Questo fenomeno non è esclusivamente statunitense in quanto richiama le strategie jihadiste di propaganda online, come i jihadi memes che trasformano i martiri in supereroi digitali, i forum suprematisti europei, dove circolano contenuti che celebrano Brenton Tarrant o l’attentatore di Halle, e persino le narrazioni eco-terroriste, in cui meme e poster digitali presentano sabotaggi e atti vandalici come gesti eroici a difesa della Terra. La specificità americana risiede tuttavia nell’intreccio tra polarizzazione politica, retorica mediatica e tutela assoluta della libertà di espressione, che ne amplifica la portata.

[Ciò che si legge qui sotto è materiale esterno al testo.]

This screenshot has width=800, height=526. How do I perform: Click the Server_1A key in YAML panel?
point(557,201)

La difficoltà principale per le istituzioni è che il meme non è immediatamente decodificabile come un manifesto politico esplicito, ma si presenta come contenuto ambiguo, ironico, spesso protetto dal diritto alla libertà di parola. Tuttavia, la sua capacità di normalizzare la violenza e di costruire consenso simbolico lo rende un potenziale strumento operativo delle radicalizzazioni violente ed estremistiche .

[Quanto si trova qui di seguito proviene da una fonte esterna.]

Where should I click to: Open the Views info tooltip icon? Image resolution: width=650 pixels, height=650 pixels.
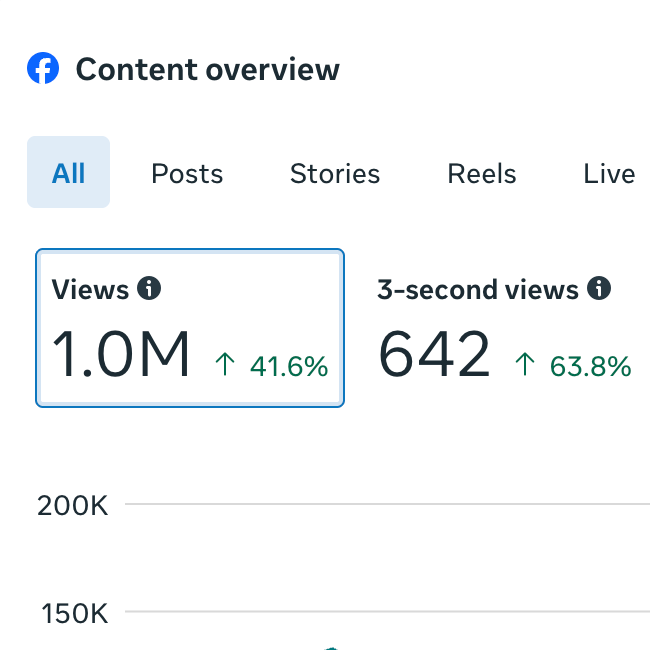[x=149, y=288]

Ne derivano tre implicazioni fondamentali. La prima è la “Sfida normativa”, ossia la necessità di bilanciare la libertà di espressione con la prevenzione dell’incitamento implicito alla violenza, come dimostra il caso tedesco del NetzDG, criticato perché rischia di confondere satira e incitamento. La seconda è la “Sfida operativa”, cioè lo sviluppo di una cyber threat intelligence memetica capace di riconoscere linguaggi e simboli che anticipano l’azione violenta, come mostrano i programmi di monitoraggio avviati dopo l’attacco di Christchurch. La terza e più insidiosa è la “Sfida culturale”, che consiste nel contrastare la trasformazione dell’assassinio in oggetto di intrattenimento o eroismo digitale, fronteggiata da campagne di contro-narrativa come quelle del movimento europeo No Hate Speech.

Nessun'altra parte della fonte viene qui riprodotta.